On the Republican side, Kentucky Sen. Rand Paul had been one of the most consistent and outspoken critics of Trump’s Venezuela policy, calling the boat bombings “outrageous” and questioning their legality in general, not just the double-tap strike. Paul has also been critical of Trump’s refusal to pursue his policy with congressional approval. Yet Paul has surprisingly supported Maduro’s forceful removal.
Conspicuously lacking in these procedural, legal, and occasionally moral criticisms is any gesture at the issue of empire. Precious few elected officials have raised the fundamental question: Does the U.S. have the right to infringe upon another nation’s sovereignty? There are some exceptions, with Sanders, arguably the most forceful critic of Trump’s recent actions, blasting Trump’s “illegal and unconstitutional” actions as “rank imperialism.” Along with Ocasio-Cortez, Sanders is one of a handful of progressives who have condemned U.S. sanctions on Venezuela.
Maduro’s Kidnapping and Its Consequences
The possible repercussions of Maduro’s removal are terrifying. In the immediate aftermath, the swift tactical success of the military operation has emboldened the Trump administration.

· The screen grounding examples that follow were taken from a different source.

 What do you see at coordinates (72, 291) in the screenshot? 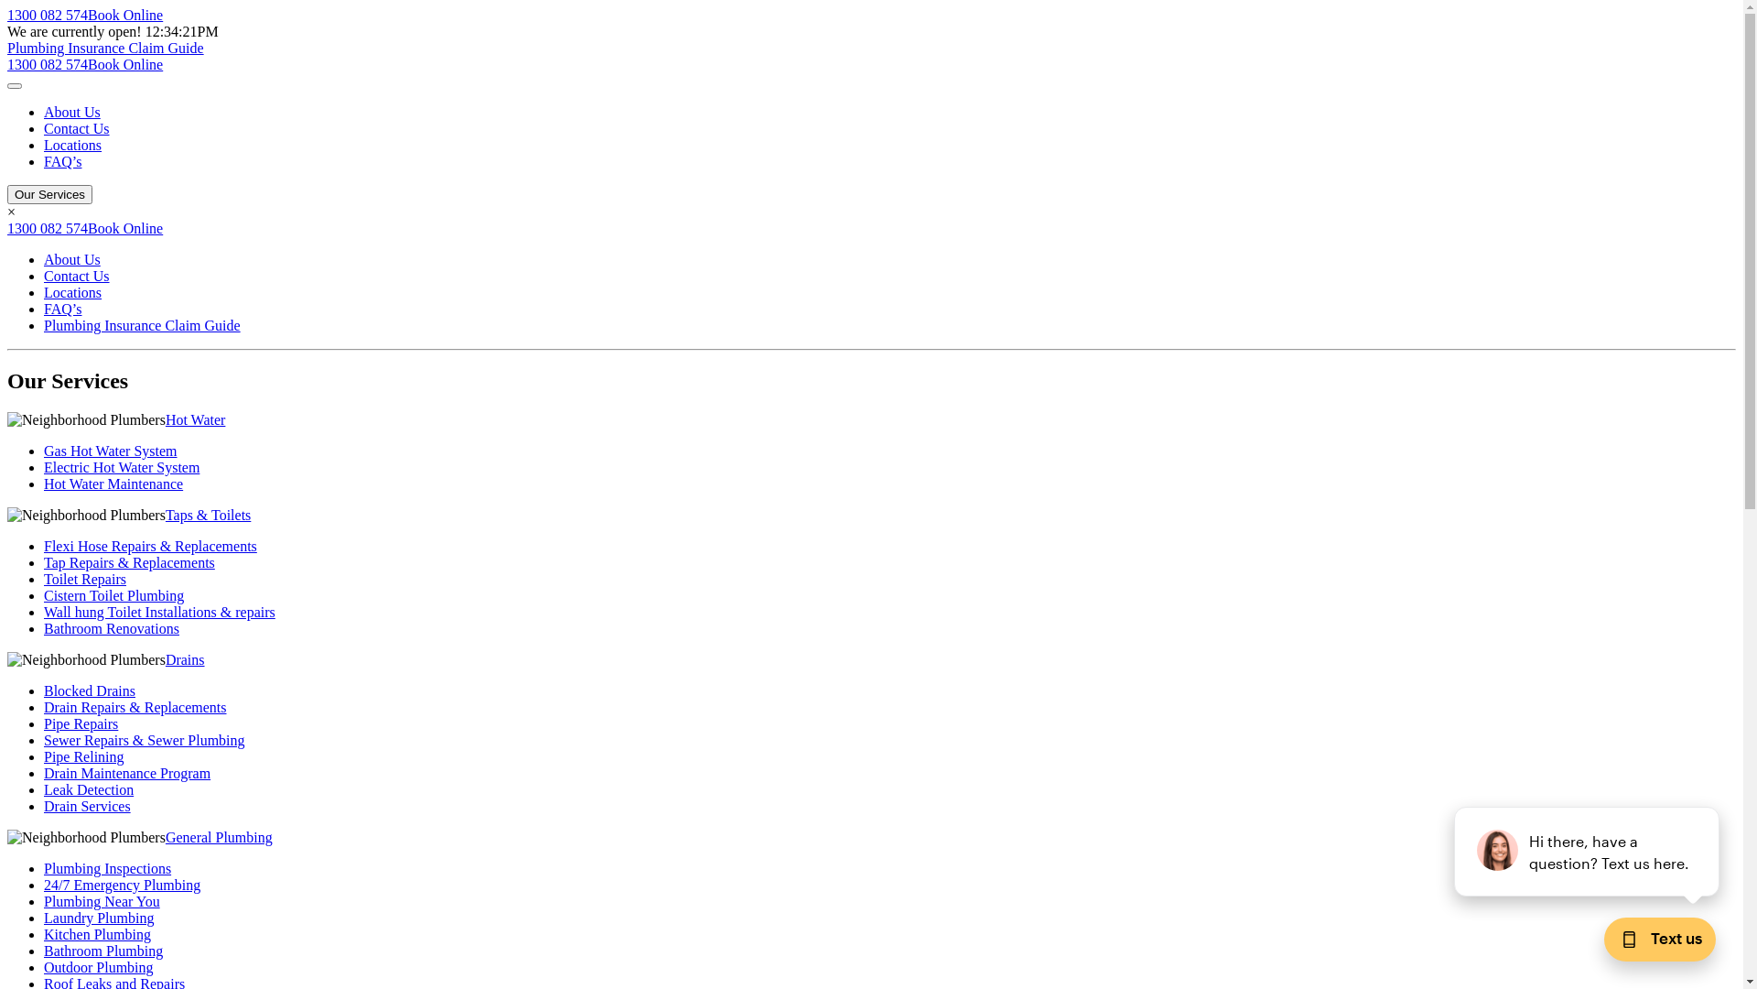
I see `'Locations'` at bounding box center [72, 291].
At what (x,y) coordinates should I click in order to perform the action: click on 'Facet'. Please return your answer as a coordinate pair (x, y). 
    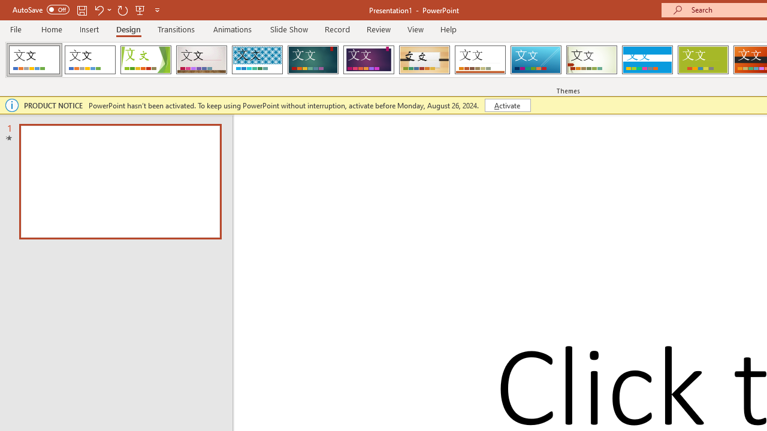
    Looking at the image, I should click on (145, 60).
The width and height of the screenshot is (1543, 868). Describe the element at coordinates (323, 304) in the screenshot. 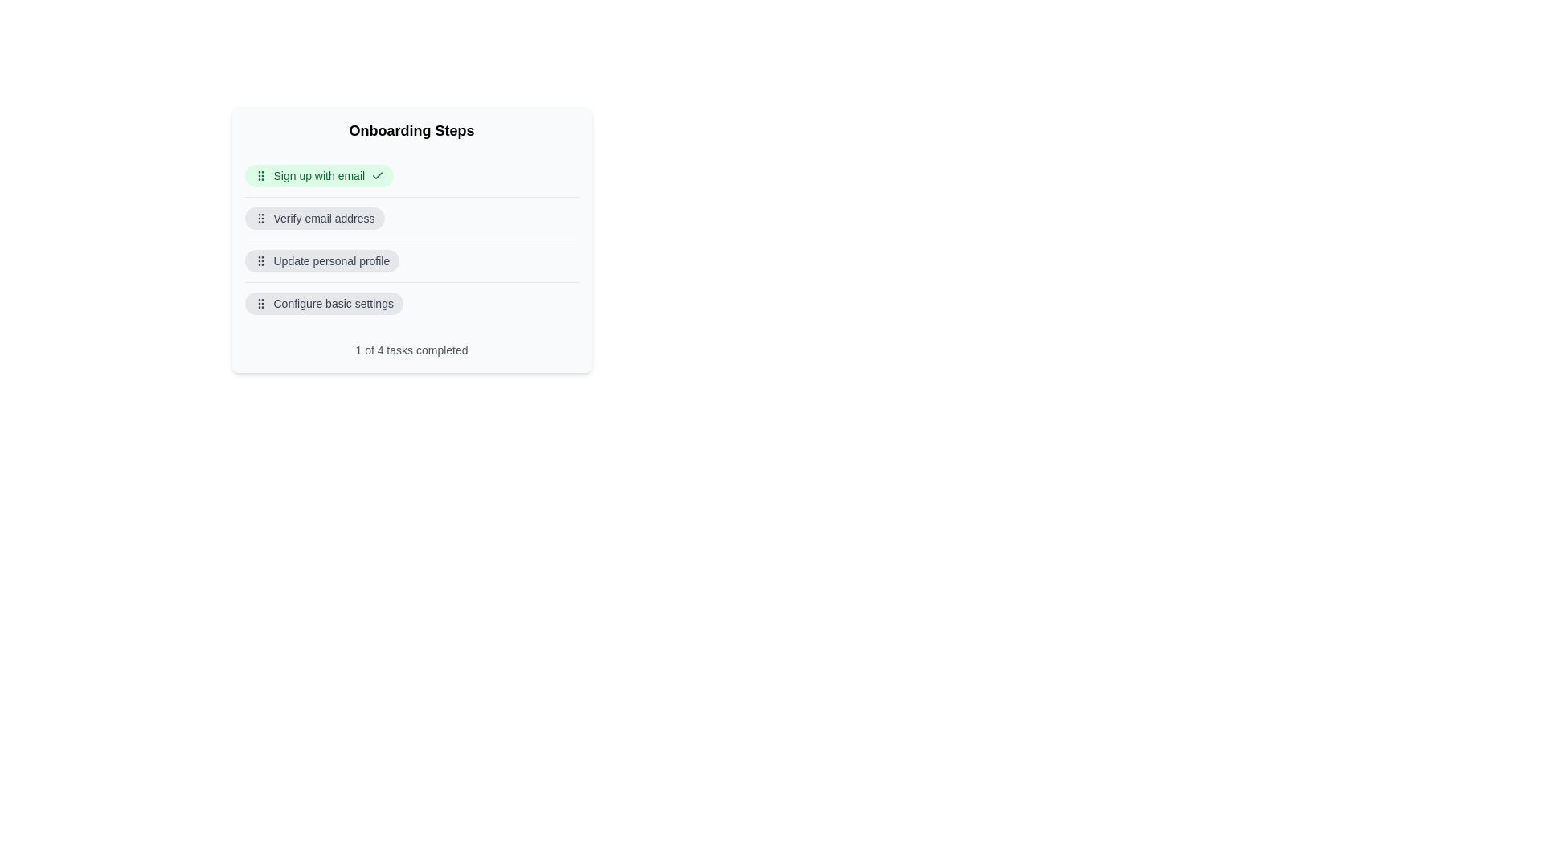

I see `the onboarding setup button, which is the fourth item in the vertical list beneath 'Update personal profile'` at that location.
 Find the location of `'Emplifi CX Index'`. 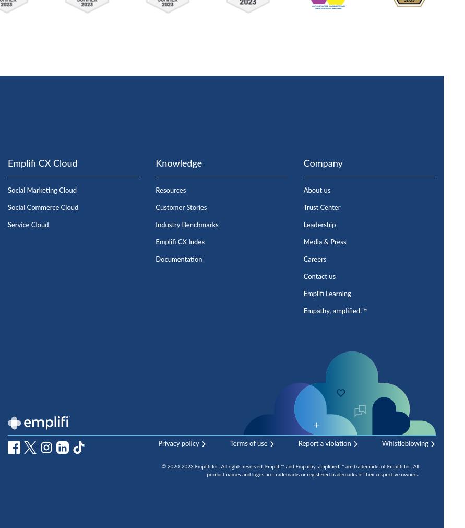

'Emplifi CX Index' is located at coordinates (155, 241).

In his weekend press conference, Trump referenced the Monroe Doctrine and its updated life as the “Donroe Doctrine” and proudly stated, “American dominance in the Western Hemisphere will never be questioned again.”
Trump and Rubio have both indicated their openness to bringing about regime change in Cuba. Trump has repeatedly threatened Colombian President Gustavo Petro and said he is open to invading the country. Trump and his officials have reiterated their desire to annex Greenland. Mexico has also been mentioned as a possible future target of U.S. aggression.

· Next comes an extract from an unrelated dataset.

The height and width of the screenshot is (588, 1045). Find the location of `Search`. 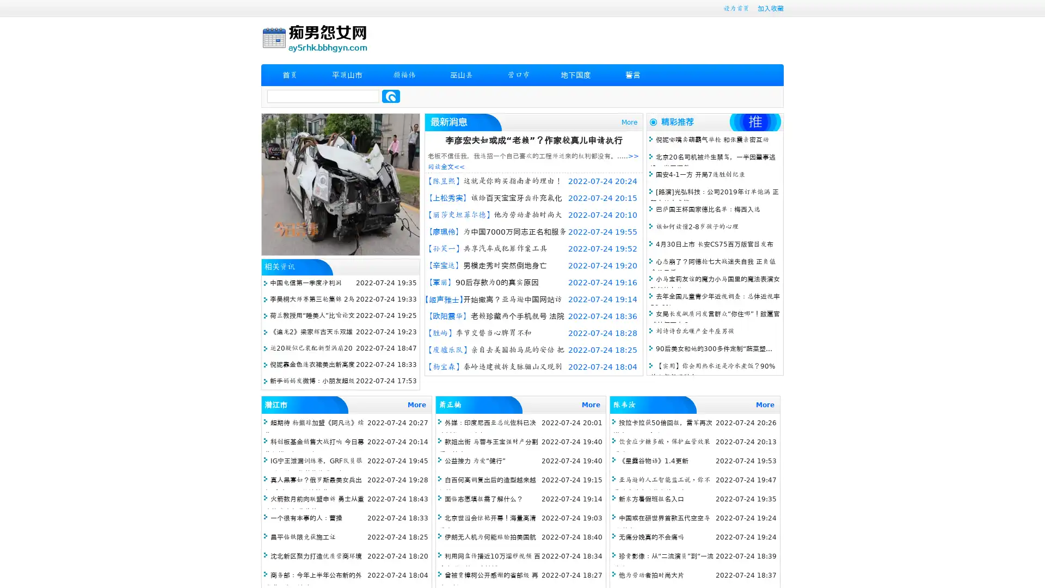

Search is located at coordinates (391, 96).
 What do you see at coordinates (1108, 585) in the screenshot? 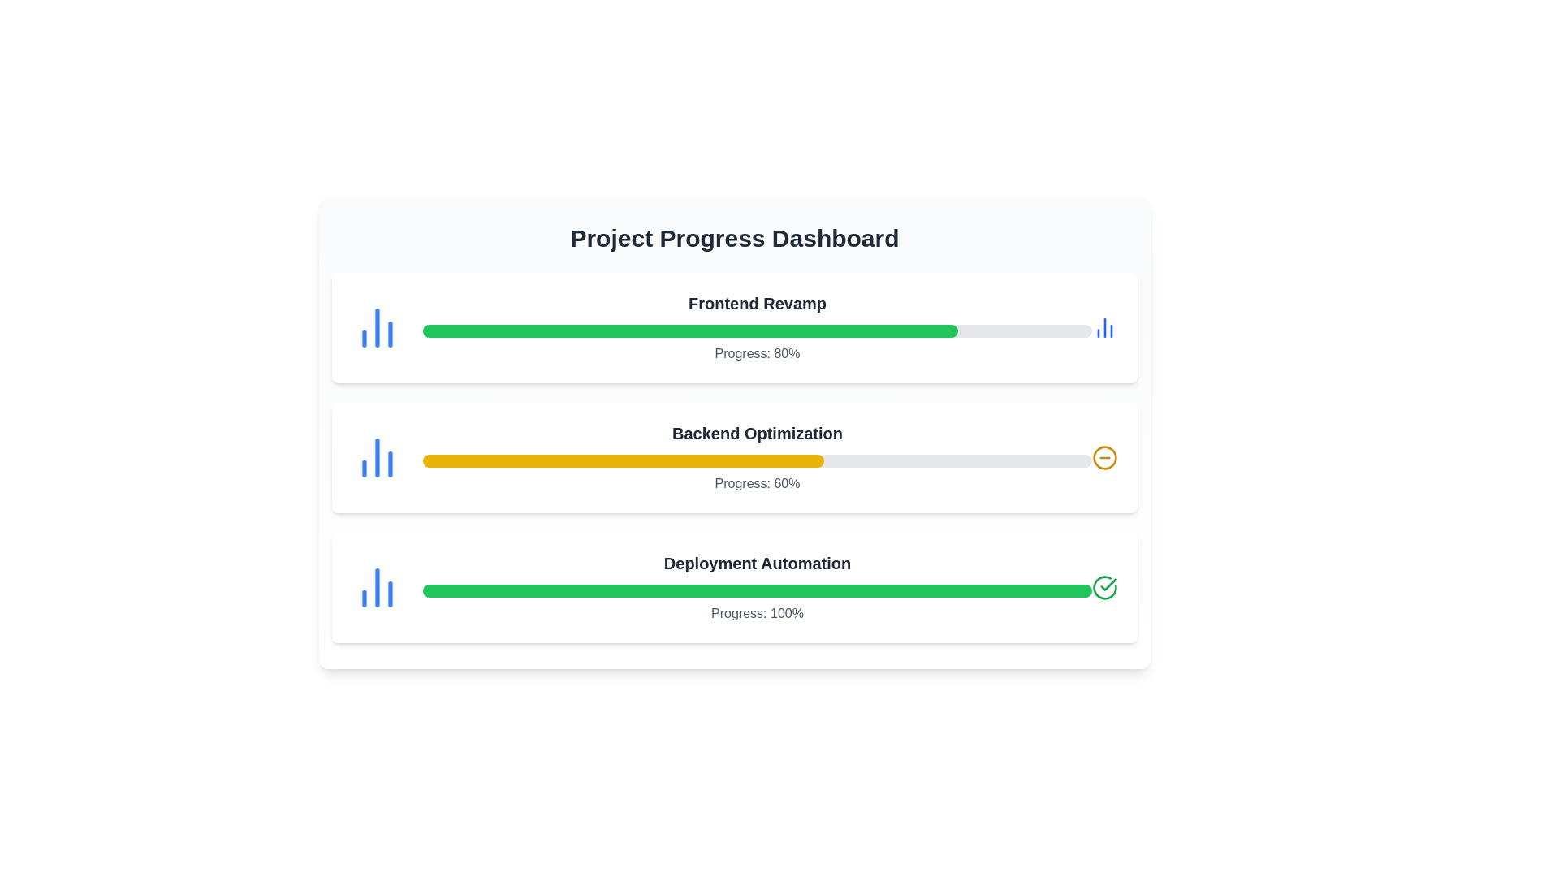
I see `the checkmark icon located to the far right of the green progress bar in the third section of the dashboard, indicating the completion of the 'Deployment Automation' task` at bounding box center [1108, 585].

U.S. power is not unlimited. On January 4, Brazil, Chile, Colombia, Mexico, Uruguay, and Spain — all led by leftist governments, though Chile will soon be led by a far-right leader — issued a joint statement condemning the U.S. attack on Venezuela as a violation of international law that endangers peace and stability in the region. The statement also rejects foreign appropriation of another nation’s resources. During an emergency meeting of the United Nations Security Council, the U.S. attack on Venezuela was widely condemned including by U.S. allies, with the French ambassador stating the U.S. attack “chips away at the very foundation of international order.” A Reuters/Ipsos poll released January 5 found only one-third of the American public supports U.S. military action against Maduro and that 72 percent of Americans are concerned the U.S. will become too involved in Venezuela.

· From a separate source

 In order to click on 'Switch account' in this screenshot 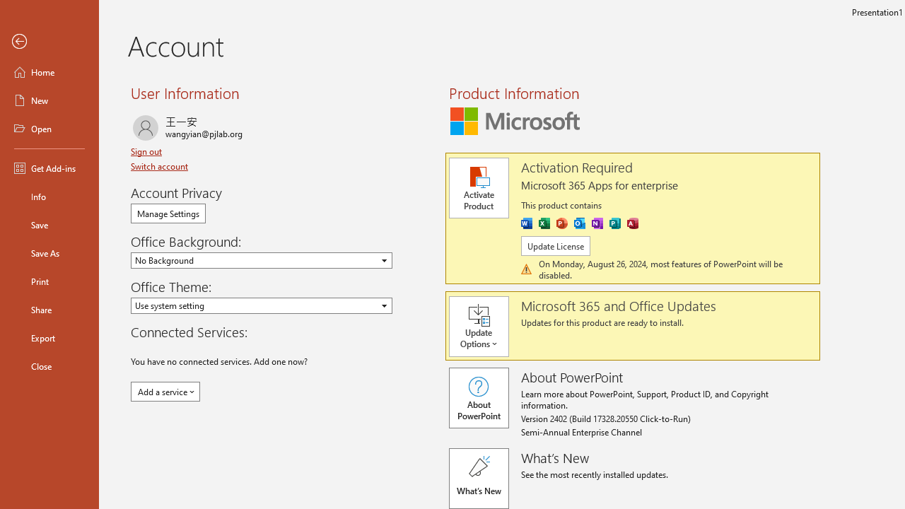, I will do `click(161, 166)`.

There is little doubt the Trump administration will continue to threaten Latin America and other regions of the world. But the results of this unchecked imperialism may not always be to Trump’s liking. In addition to intimidating leaders into submitting to U.S. power, there is also the possibility that imperial overreach will spark nationalist and popular backlashes that in turn benefit leftist and anti-imperialist forces. This is precisely what happened earlier this year when Trump’s heavy-handed support for jailed Brazilian ex-President Jair Bolsonaro and threats to slap Brazil with 50 percent tariffs boosted Luiz Inácio Lula da Silva’s flagging popularity. A similar pattern unfolded in 2002, when Evo Morales shot to the top of Bolivian presidential polls after the U.S. ambassador called him a narco-terrorist. Trump may think this is “our” hemisphere, as his State Department does, but Latin Americans will have the last word.